Numerous DL-based approaches have garnered considerable attention in the field of software Log Anomaly Detection. However, a practical challenge persists: the class imbalance in the public data commonly used to train the DL models. This imbalance is characterized by a substantial disparity in the number of abnormal log sequences compared to normal ones, for example, anomalies represent less than 1% of one of the most popular datasets. Previous research has indicated that existing DLLAD approaches may exhibit unsatisfactory performance, particularly when confronted with datasets featuring severe class imbalances. Mitigating class imbalance through data resampling has proven effective for other software engineering tasks, however, it has been unexplored for LAD thus far. This study aims to fill this gap by providing an in-depth analysis of the impact of diverse data resampling methods on existing DLLAD approaches from two distinct perspectives. Firstly, we assess the performance of these DLLAD approaches across three datasets and explore the impact of resampling ratios of normal to abnormal data on ten data resampling methods. Secondly, we evaluate the effectiveness of the data resampling methods when utilizing optimal resampling ratios of normal to abnormal data. Our findings indicate that oversampling methods generally outperform undersampling and hybrid methods. Data resampling on raw data yields superior results compared to data resampling in the feature space. In most cases, certain undersampling and hybrid methods show limited effectiveness. Additionally, by exploring the resampling ratio of normal to abnormal data, we suggest generating more data for minority classes through oversampling while removing less data from majority classes through undersampling. In conclusion, our study provides valuable insights into the intricate relationship between data resampling methods and DLLAD.
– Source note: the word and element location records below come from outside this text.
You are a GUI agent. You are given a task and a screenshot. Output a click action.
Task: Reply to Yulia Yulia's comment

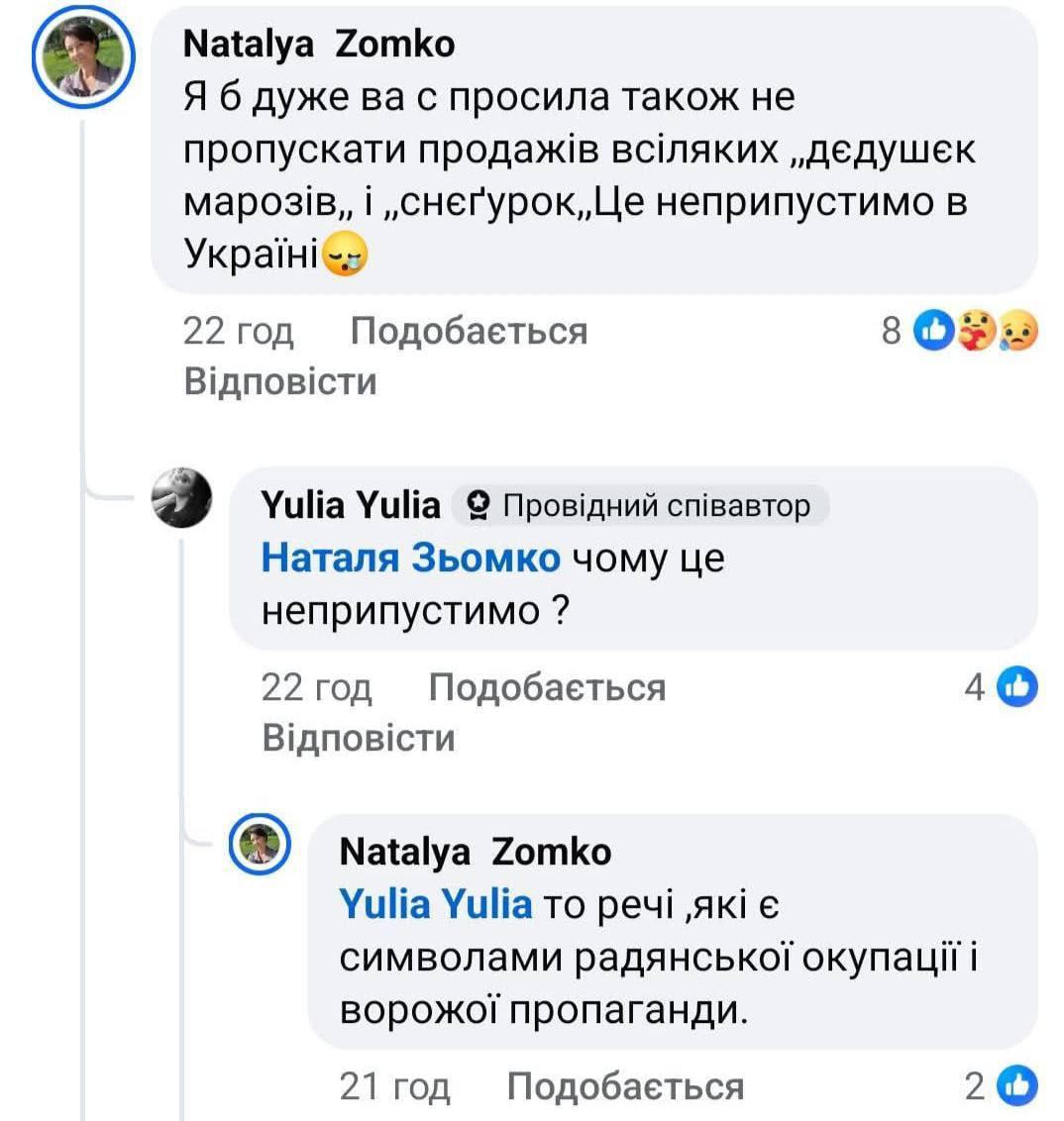[359, 738]
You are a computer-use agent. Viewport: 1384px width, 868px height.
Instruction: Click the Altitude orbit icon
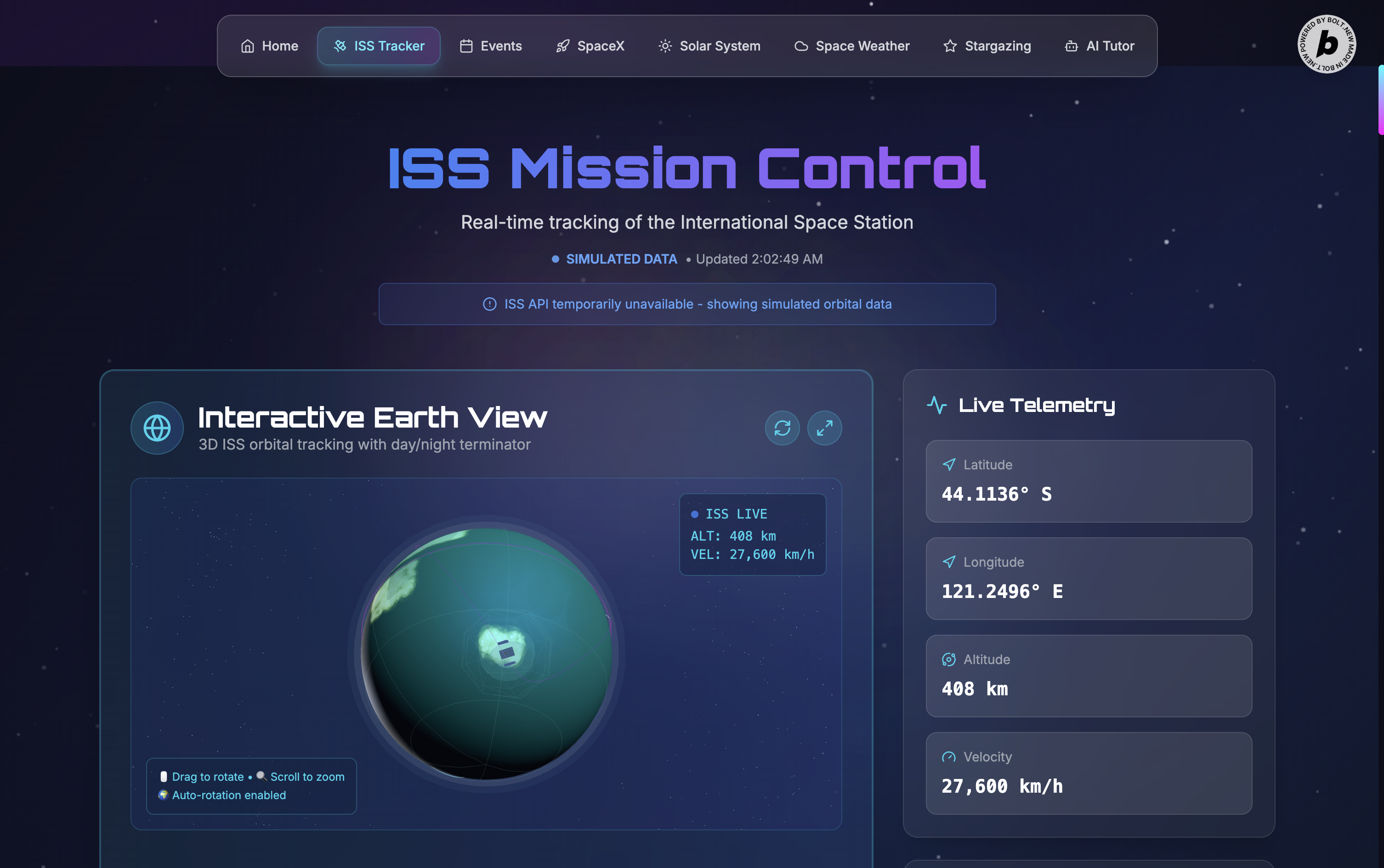[x=949, y=659]
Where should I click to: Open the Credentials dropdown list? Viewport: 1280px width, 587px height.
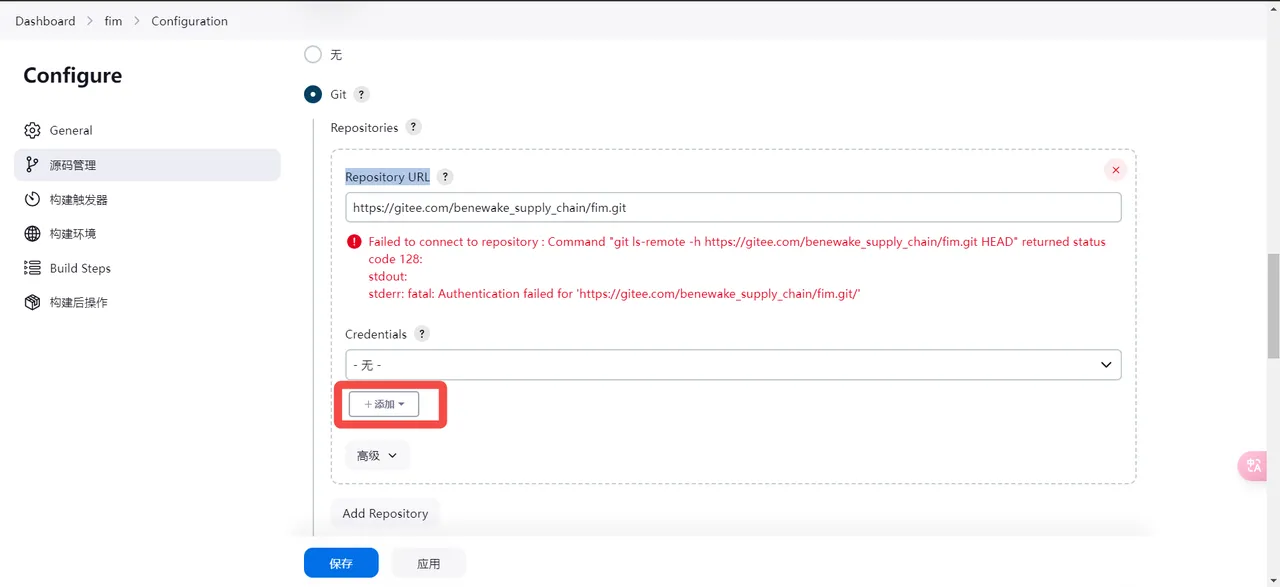pos(733,365)
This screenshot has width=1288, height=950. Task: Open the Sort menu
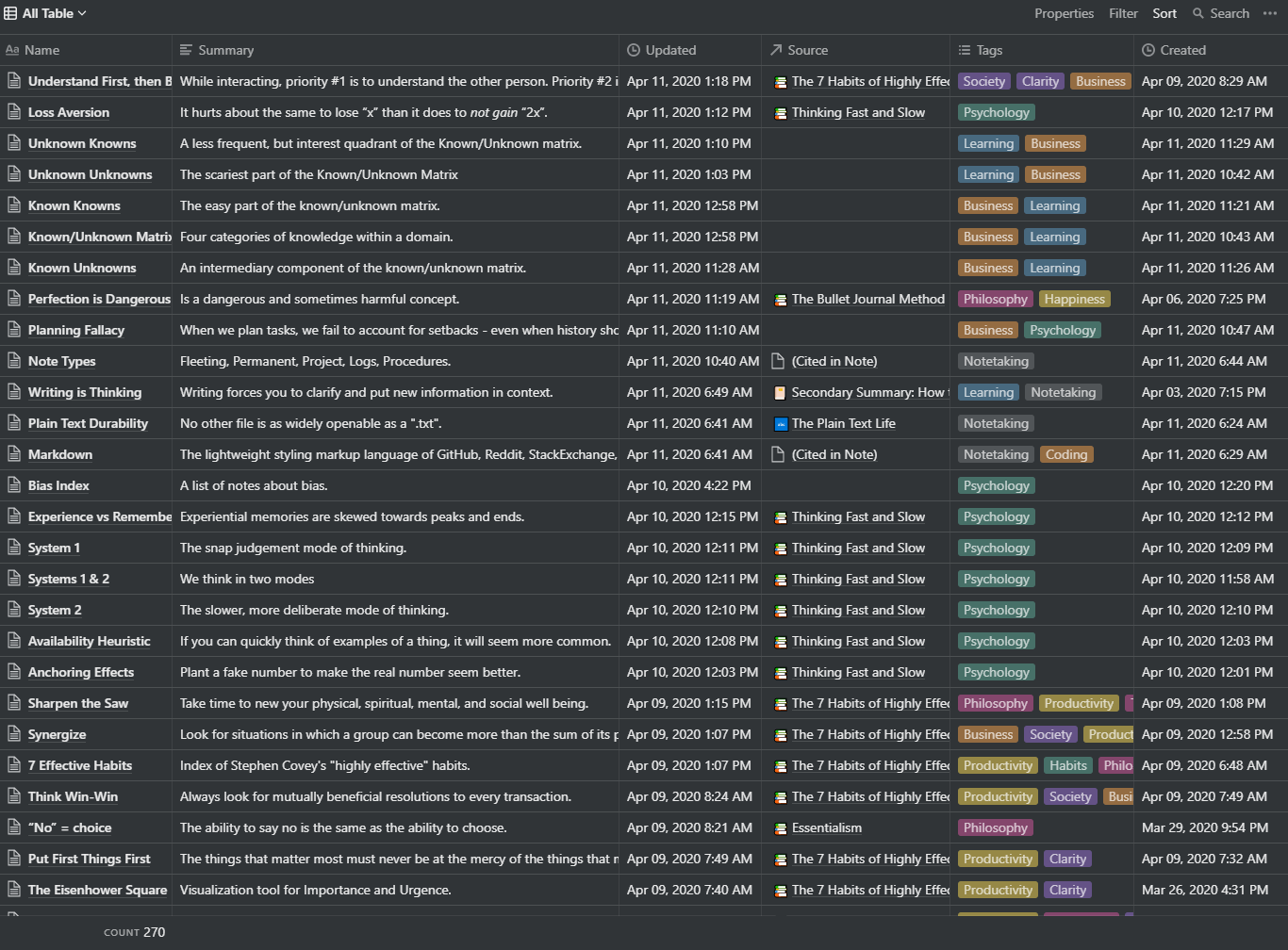1164,13
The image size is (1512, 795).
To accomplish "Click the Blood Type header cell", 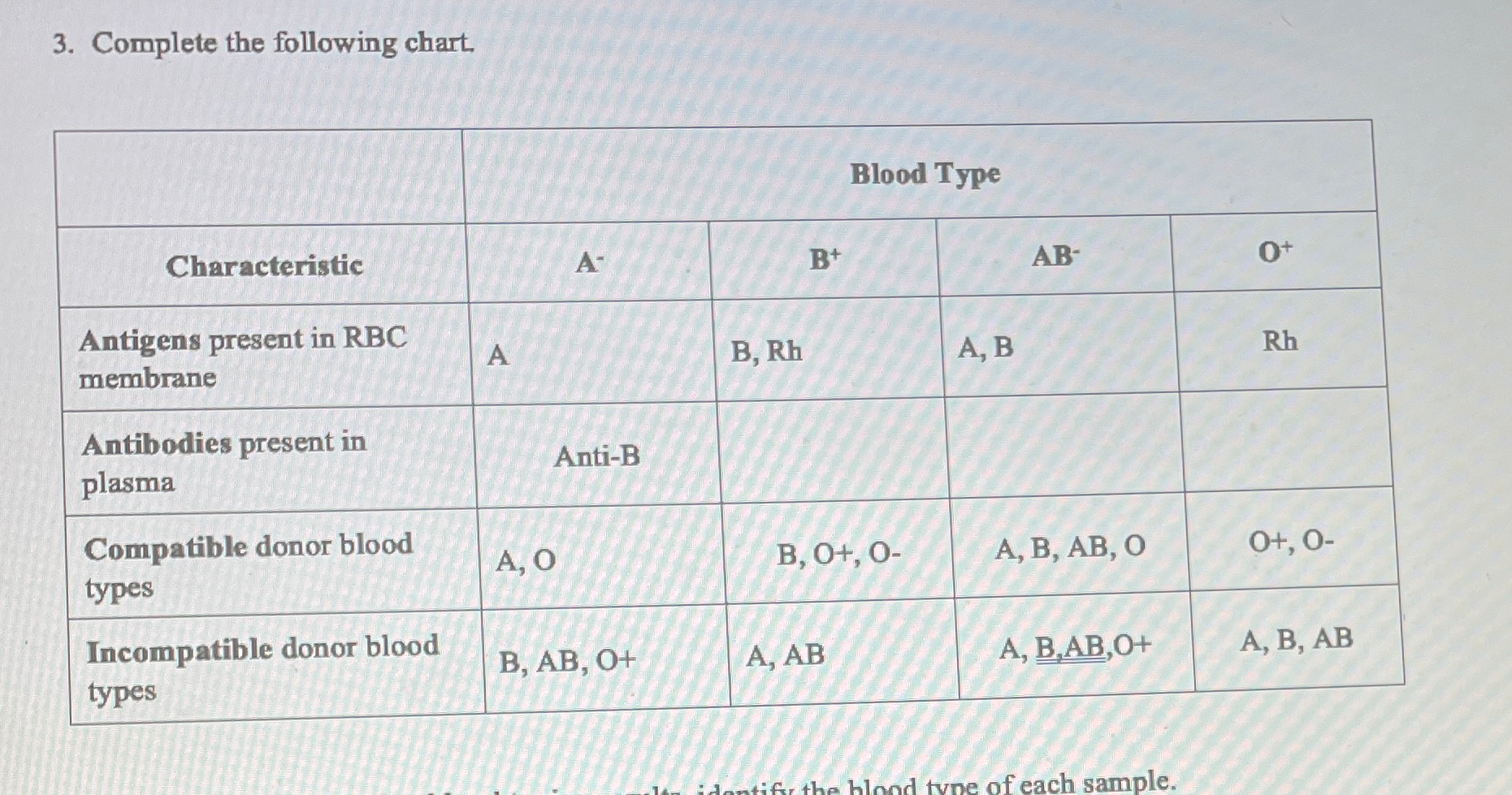I will pos(920,172).
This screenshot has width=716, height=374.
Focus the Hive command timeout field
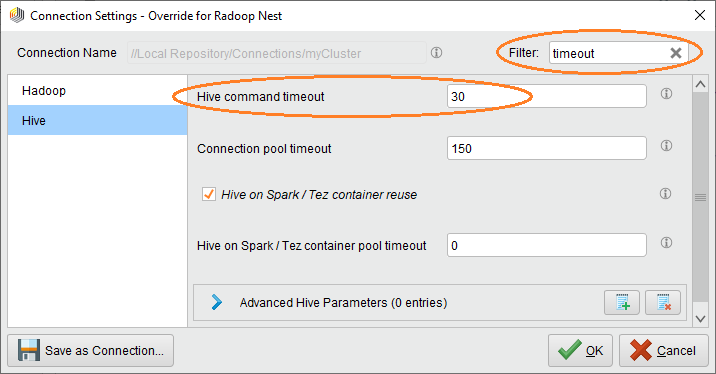click(x=547, y=96)
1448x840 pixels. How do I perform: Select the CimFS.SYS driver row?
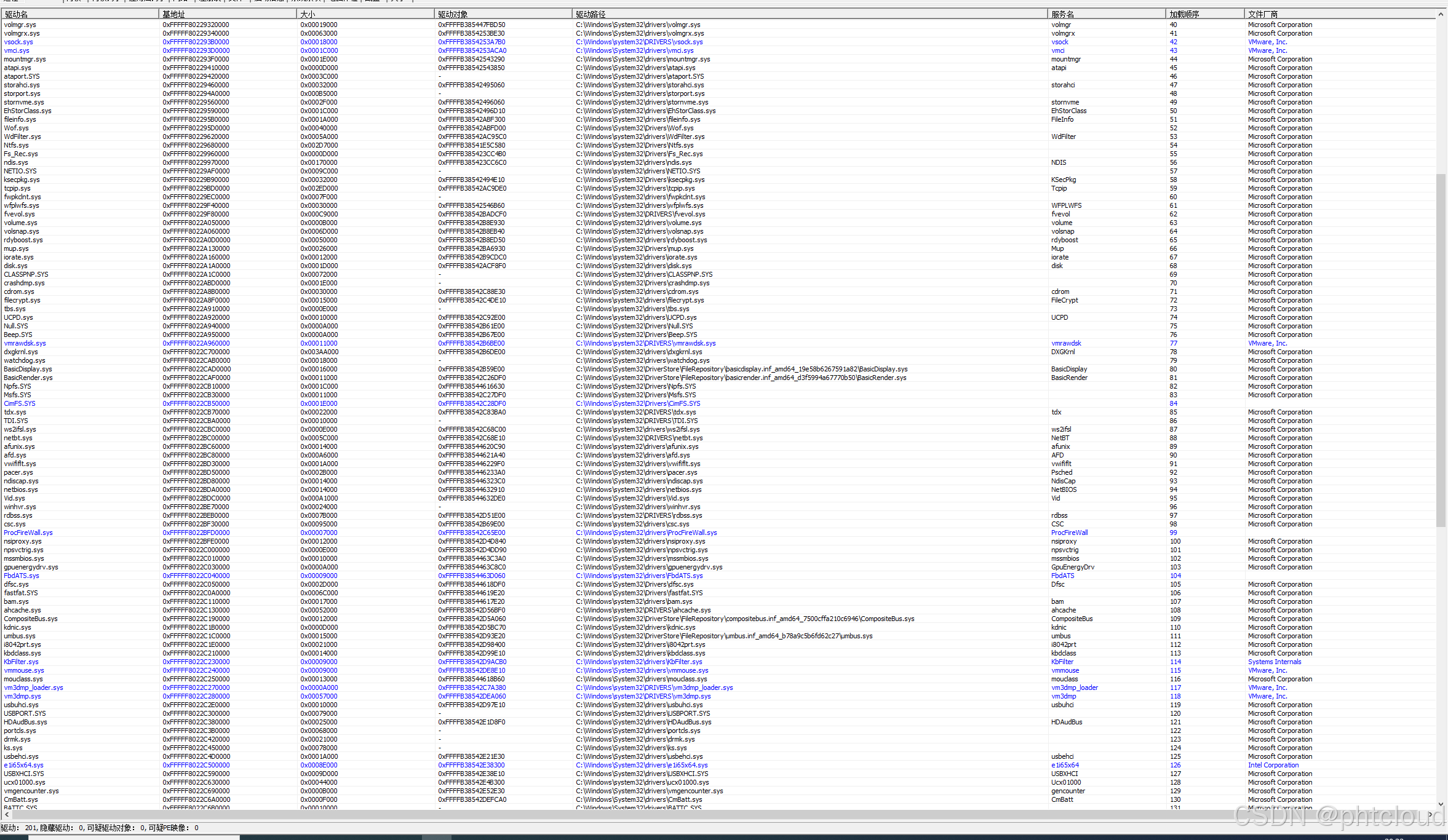(x=20, y=404)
翻译：基于深度学习的日志异常检测方法在软件工程领域引起了广泛关注。然而，一个实际挑战依然存在：用于训练深度学习模型的公共数据普遍存在类别不平衡问题。这种不平衡表现为异常日志序列与正常日志序列在数量上的显著差异——例如，在最具代表性的数据集中，异常样本占比不足1%。已有研究表明，现有深度学习日志异常检测方法在处理严重类别不平衡的数据集时可能表现欠佳。尽管数据重采样已被证明能有效缓解其他软件工程任务中的类别不平衡问题，但该技术在日志异常检测领域尚未被探索。本研究旨在填补这一空白，从两个独特视角深入分析不同数据重采样方法对现有深度学习日志异常检测方法的影响。首先，我们评估了这些方法在三个数据集上的性能表现，并探究了十种数据重采样方法中正常与异常数据重采样比例的影响。其次，我们评估了采用最优正常异常数据重采样比例时数据重采样方法的有效性。研究发现：过采样方法普遍优于欠采样和混合方法；在原始数据上进行重采样比在特征空间进行重采样效果更佳；大多数情况下，特定欠采样和混合方法效果有限。此外，通过探索正常数据与异常数据的重采样比例，我们建议通过过采样为少数类生成更多数据，同时通过欠采样减少多数类数据的剔除量。总之，本研究为数据重采样方法与深度学习日志异常检测之间的复杂关系提供了重要洞见。